Автомобиль двигался по узкому серпантину: с одной стороны горы, с другой — океан, огражденный низким каменным заборчиком. Вода, будто играла с небом, принимала те же оттенки серо-синего, оранжево-багряного, словно хамелеон — и не разглядишь, как они сливаются в одно целое. Наш путь лежал обратно на восток — лесистую долину Глендалох в горах Уиклоу. Одно из самых мистических мест, обвитое множеством легенд и сказаний.
Большая часть поездки прошла в молчании, только музыка разбавляла неоднозначное настроение после утесов. Да, Лавлес добился должного эффекта — этот эпизод еще долго будет маячить перед глазами и вызывать ужас. Я смотрела на мелькающие за окном пейзажи и необычайно красивый закат. Небо преобразилось — на горизонте расцветали рубиновые разводы и смешивались с холодной синевой.
— Эй, Осборн, ты чего притихла? — вышел из двухчасовой спячки Лавлес. — Обиделась?
— На умственно отсталых людей не обижаются, им сочувствуют, — проворчала в ответ, Габриэль хмыкнул, назвал меня неудовлетворенной злючкой и предложил реабилитировать ситуацию. «Разгоню тучки в твоем небе», — сказал недоделанный синоптик, но от бесплатной услуги я отказалась и отвернулась — пусть ведет диалог с собой любимым.
На небе растекалась невероятная палитра, будто кто-то по неосторожности разлил банки с разной краской. На сапфировом бархате оставались алые мазки и превращались в полупрозрачные розовые полосы.
— Ты так усердно палишь в окно… Устанавливаешь связь с космосом? — продолжал свой троллинг дурацкий гитарист. Лучше бы дальше помалкивал, раздражает.

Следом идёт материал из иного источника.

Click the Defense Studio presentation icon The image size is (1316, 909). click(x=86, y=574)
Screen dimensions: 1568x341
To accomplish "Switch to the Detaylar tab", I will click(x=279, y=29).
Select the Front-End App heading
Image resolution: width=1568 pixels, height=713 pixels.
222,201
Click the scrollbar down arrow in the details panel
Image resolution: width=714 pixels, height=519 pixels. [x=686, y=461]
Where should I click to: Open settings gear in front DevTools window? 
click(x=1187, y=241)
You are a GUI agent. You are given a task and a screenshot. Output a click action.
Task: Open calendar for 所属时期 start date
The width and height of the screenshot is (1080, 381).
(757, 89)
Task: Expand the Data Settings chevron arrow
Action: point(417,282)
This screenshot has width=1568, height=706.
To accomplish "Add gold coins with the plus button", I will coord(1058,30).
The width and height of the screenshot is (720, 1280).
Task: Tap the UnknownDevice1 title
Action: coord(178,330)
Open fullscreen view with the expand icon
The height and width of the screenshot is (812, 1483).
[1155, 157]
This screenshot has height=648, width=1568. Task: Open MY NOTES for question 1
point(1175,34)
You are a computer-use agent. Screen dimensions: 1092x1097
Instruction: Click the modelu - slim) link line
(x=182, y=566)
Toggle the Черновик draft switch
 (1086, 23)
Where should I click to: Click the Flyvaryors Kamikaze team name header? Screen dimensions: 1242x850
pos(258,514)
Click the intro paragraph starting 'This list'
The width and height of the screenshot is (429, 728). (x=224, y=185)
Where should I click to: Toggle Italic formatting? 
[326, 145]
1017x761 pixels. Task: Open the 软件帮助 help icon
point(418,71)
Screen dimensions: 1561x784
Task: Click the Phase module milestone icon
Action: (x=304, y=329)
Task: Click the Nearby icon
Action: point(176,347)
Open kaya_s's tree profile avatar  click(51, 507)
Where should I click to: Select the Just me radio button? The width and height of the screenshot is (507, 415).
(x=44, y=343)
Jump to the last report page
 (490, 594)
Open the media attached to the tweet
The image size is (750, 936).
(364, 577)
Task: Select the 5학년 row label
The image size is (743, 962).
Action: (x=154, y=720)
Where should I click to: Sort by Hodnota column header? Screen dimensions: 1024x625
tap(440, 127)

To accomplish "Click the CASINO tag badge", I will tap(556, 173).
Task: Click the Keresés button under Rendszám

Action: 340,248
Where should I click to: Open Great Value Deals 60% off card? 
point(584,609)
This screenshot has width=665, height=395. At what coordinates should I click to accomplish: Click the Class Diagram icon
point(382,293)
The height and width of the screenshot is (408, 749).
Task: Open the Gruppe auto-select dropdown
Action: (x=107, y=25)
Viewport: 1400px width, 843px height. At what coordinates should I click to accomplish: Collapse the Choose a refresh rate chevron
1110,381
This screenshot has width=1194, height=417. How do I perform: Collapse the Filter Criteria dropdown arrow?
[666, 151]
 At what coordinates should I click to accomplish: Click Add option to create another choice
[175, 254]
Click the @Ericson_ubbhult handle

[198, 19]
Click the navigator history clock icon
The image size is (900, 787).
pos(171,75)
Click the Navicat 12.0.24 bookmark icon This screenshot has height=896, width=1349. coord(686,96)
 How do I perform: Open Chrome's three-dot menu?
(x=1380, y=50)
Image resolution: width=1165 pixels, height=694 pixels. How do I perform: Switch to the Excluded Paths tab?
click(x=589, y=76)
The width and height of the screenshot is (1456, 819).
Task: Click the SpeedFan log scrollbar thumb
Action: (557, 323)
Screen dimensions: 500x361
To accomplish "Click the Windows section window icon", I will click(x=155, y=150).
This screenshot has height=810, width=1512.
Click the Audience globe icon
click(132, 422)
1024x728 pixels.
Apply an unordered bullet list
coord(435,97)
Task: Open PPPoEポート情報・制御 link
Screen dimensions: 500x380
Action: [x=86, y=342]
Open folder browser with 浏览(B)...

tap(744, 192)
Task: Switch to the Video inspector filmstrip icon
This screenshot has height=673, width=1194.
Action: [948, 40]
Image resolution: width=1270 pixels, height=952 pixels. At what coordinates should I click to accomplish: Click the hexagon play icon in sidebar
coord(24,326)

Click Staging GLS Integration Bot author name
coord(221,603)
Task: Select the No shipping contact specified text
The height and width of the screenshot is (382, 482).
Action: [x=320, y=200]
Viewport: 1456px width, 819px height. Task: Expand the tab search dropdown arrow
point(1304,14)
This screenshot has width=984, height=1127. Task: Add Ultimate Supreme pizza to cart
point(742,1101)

— Да, именно этим занимаюсь, — произнесла тем же тоном, покосившись на липучку.
— Вызываешь НЛО?
— Угу, чтобы поскорее тебя вернули на планету придурков, откуда ты родом, — на мое заявление, Лавлес только громко хрюкнул, в нефритовых глазах загорелся азарт.
— Не будешь даже скучать?
— С чего бы? Избавлюсь от назойливого извращенца…
— … которого ты хочешь даже во сне, — поддел надоедливый баран и злорадно усмехнулся. — Кто еще из нас извращенец, детка.
Я вспыхнула и покраснела до корней волос. Он просто блефует, не могла же я так… Воздух в салоне будто потяжелел, когда в голове воспроизводилась вчерашняя ночь. Если бы не веселые дни, я бы точно растворилась в поцелуях и поддалась соблазну, который опутывал сознание и тело, как стебли лианы. Неужели я настолько попала под влияние Габриэля, что согласилась бы заняться этим в доме его матери? Когда он прикасается, я мысленно кричу: «Не останавливайся», но спасает только чудо — ночные звонки, внезапные женские дни, какие-то нелепые случаи. Я бы уже давно безвозвратно утонула в Габриэле, мне словно дается отсрочка, чтобы не уйти в темный омут с головой. Тогда я потеряю шанс выплыть.
— Это твои пошлые фантазии, — сказала я, вкладывая в голос как можно больше безразличия, хотя внутри кипела от волнения.
— Мои или твои? — издевался приставучий клещ. — Признайся, Ливия, что хочешь повторения. Три года воздержания, — он издал притворно-тяжелый вздох, а мои брови поползли на лоб. — Немало.
Я развернулась и уставилась на ухмыляющегося Лавлеса. Как же бесит его уверенная улыбочка! Долбаный всезнайка! Нет, надо быть более хладнокровной и не реагировать, я же сама себя выдаю. Самое отстойное — он прав. Это оскорбительно и обидно втройне!
— Правда? — спокойно спросила и улыбнулась. — Где же это написано, позволь узнать?